Drake University held its first Park(ing) Day event on Friday Sept. 17, taking part in the international event that seeks to raise awareness about how cities are built in relation to environmental sustainability.
“I assigned Park(ing) Day to my sustainable transportation class to provide an opportunity for them to start the semester with a hands-on learning experience where they can reflect on transportation issues, not just as issues of getting people from A to B, but also about how we make decisions about how we use our spaces,” said Assistant Professor of Environmental Science and Sustainability Dian Nostikasari, PhD. “Park(ing) day is an example of a tactical urbanism strategy where communities occupy certain spaces and reimagine the ways they can use them.”
According to myparkingday.org, Park(ing) Day started in 2005 and is a “global, public, participatory art project launched by Rebar… people across the world temporarily repurpose street parking spaces and convert them to tiny parks and places for art, play, and activism.”
Nostikasari and Sustainability Coordinator Sophia Siegal collaborated together and met every few weeks to make this event happen.
“Professor Dian Nostikasari approached me about doing this event with her and it aligned with the sustainability mission of the university,” Siegal said. “It was a perfect opportunity to work with students and faculty on a project. We thought it would be a great way to engage with a variety of students.”
Nostikasar’s sustainable transportation class, the Drake Environmental Action League (DEAL) and Professor Amahia Mallea’s urban environmental history class all contributed in setting up the event along with community organizations.
“This was a good way for students to engage with different community partners like the Bike Collective, DART, and other organizations,” Siegal said.
Nostikasari said she hopes the event will spark a conversation on sustainability.
“I am hoping to jumpstart the conversation about how we use our spaces around campus and the resources available for us to use more sustainable transportation modes and other sustainability efforts,” Nostikasari said.
Drake students helped run this event to promote sustainability.
“Students highlighted our access to public transit with DART, shared mobility with BCycle and Drake’s bike library as well as other ongoing sustainability initiatives at Drake,” Nostikasari said.
Siegal said it was exciting to see students outside of the classroom and interacting with people around them on real life issues.
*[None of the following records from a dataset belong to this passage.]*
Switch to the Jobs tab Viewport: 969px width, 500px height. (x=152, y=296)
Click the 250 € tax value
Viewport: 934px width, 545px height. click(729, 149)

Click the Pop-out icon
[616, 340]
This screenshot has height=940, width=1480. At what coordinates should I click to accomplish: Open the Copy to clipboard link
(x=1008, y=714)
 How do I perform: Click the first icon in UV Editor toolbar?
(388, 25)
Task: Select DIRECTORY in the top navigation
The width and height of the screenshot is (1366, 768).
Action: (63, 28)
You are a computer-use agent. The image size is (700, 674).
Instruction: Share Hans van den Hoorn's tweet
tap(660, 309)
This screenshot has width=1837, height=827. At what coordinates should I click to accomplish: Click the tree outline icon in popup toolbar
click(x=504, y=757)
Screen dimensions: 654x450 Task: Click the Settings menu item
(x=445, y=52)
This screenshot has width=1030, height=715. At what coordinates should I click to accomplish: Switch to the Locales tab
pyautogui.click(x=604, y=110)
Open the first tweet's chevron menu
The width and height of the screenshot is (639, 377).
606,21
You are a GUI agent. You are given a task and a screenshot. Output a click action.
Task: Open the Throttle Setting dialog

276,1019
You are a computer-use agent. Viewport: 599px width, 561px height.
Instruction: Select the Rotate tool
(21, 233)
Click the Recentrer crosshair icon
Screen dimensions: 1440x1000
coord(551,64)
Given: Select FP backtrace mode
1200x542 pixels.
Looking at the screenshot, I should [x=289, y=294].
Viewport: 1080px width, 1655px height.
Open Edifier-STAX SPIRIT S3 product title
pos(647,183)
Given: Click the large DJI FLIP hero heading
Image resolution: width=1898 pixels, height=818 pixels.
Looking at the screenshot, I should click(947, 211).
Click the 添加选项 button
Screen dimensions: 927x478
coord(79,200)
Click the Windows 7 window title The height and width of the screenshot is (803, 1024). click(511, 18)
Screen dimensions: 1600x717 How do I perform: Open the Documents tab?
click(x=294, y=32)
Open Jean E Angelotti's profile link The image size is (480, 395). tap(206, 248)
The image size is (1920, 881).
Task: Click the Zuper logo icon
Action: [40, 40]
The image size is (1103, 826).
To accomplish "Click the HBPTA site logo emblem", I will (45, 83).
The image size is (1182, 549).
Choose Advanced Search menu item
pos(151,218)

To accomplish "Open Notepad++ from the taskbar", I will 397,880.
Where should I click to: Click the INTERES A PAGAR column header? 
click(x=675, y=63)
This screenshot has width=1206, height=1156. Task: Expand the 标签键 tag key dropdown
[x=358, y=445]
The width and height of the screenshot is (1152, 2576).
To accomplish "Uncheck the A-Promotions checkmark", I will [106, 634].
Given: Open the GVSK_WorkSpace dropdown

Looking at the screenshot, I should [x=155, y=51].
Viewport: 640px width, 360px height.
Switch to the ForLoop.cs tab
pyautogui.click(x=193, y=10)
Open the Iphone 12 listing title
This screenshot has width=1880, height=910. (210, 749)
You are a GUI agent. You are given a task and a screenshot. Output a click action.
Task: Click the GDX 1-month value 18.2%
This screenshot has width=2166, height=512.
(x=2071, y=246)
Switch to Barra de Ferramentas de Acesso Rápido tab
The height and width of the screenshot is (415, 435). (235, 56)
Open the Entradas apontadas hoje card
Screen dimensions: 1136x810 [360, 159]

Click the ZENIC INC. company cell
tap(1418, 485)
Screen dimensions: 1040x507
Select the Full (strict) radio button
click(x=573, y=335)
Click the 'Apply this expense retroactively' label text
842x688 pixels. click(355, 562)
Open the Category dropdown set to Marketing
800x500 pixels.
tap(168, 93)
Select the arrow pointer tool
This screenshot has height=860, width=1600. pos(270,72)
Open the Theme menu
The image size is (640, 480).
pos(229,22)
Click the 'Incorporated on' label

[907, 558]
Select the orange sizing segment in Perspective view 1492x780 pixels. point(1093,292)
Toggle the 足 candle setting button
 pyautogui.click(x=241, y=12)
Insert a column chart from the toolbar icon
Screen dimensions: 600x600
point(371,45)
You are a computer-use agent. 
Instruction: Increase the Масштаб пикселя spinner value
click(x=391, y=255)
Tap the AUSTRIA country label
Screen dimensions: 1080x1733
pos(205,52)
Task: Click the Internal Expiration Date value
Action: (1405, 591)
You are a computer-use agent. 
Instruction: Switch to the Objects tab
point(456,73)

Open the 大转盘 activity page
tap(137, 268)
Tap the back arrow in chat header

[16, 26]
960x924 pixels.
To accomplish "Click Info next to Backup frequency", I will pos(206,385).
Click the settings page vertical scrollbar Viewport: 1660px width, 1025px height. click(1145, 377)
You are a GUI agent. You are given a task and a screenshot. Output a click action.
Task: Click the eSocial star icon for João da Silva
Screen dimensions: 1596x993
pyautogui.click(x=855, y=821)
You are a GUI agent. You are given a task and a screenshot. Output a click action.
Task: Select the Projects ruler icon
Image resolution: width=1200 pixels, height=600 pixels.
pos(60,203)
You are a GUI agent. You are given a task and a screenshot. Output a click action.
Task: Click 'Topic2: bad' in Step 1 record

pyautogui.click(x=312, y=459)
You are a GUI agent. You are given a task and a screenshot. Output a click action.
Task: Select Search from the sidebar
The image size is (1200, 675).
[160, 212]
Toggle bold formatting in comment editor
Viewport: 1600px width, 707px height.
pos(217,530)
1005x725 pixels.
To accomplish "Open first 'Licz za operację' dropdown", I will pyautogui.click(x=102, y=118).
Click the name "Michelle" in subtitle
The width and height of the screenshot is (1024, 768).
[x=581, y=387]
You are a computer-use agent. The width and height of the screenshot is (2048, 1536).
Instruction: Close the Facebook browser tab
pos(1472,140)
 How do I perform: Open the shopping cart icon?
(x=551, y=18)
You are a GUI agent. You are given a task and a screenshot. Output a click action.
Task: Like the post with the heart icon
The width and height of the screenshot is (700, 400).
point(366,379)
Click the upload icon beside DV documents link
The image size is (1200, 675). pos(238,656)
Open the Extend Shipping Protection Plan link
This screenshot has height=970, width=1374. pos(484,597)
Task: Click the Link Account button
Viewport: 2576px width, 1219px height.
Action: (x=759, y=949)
“My favorite part of the event was being able to work with students and faculty on organizing the event,” Siegal said. “Some of the best ideas come from students, and being able to provide resources and support to try those ideas out is really exciting and, in my mind, one of the best ways to learn.”
Siegal said she would like to continue seeing students getting involved like this on campus.
“Students have way more influence than I think they realize that they do in terms of what initiatives are prioritized on-campus,” Siegal said.
Sophomore Fiona Maloney went to the event on Friday with her friends.
“I went to the event because I heard about it through DEAL, and it sounded really interesting,” Maloney said. “I was excited when I heard about the food truck, and it sounded like it was going to be a lot of fun. I went with one of my roommates and we both had a great time.”
Maloney said she thinks the event did have an impact on Drake.
“I think this event had an effect on Drake by promoting ideas about sustainability in an urban setting and how we can learn more about serious environmental issues,” Maloney said.
Maloney said going to the Park(ing) Day event was a learning experience that she enjoyed.
“I learned about more vegan and vegetarian options from the food truck, as well as understanding tactical urbanism and how utilizing space in an urban setting can bring about environmental change,” Maloney said. “I thought the food was so good! I was not expecting it to be so good and it was much different than most vegan/vegetarian options I’ve had, and it was delicious.”
As for next year, it is unclear if this will become an annual event, but Siegal said it was a learning experience.
“I don’t wish anything went differently because this was the first year of the event and we learned a lot that we wouldn’t have learned otherwise,” said Siegal.
Siegal has already started thinking of ideas for next year, if it becomes an annual event.
“For next year, I think it will be easier to facilitate the planning process with students because now we have a sense of what was the easy part of planning the event and what was more challenging,” Siegal said. “It would be great to work with more local organizations in the future and to transform the parking spaces beyond what we were able to do this year.”
Some students like Maloney said they would go again.
“If the event was an annual thing I would definitely go again,” Maloney said.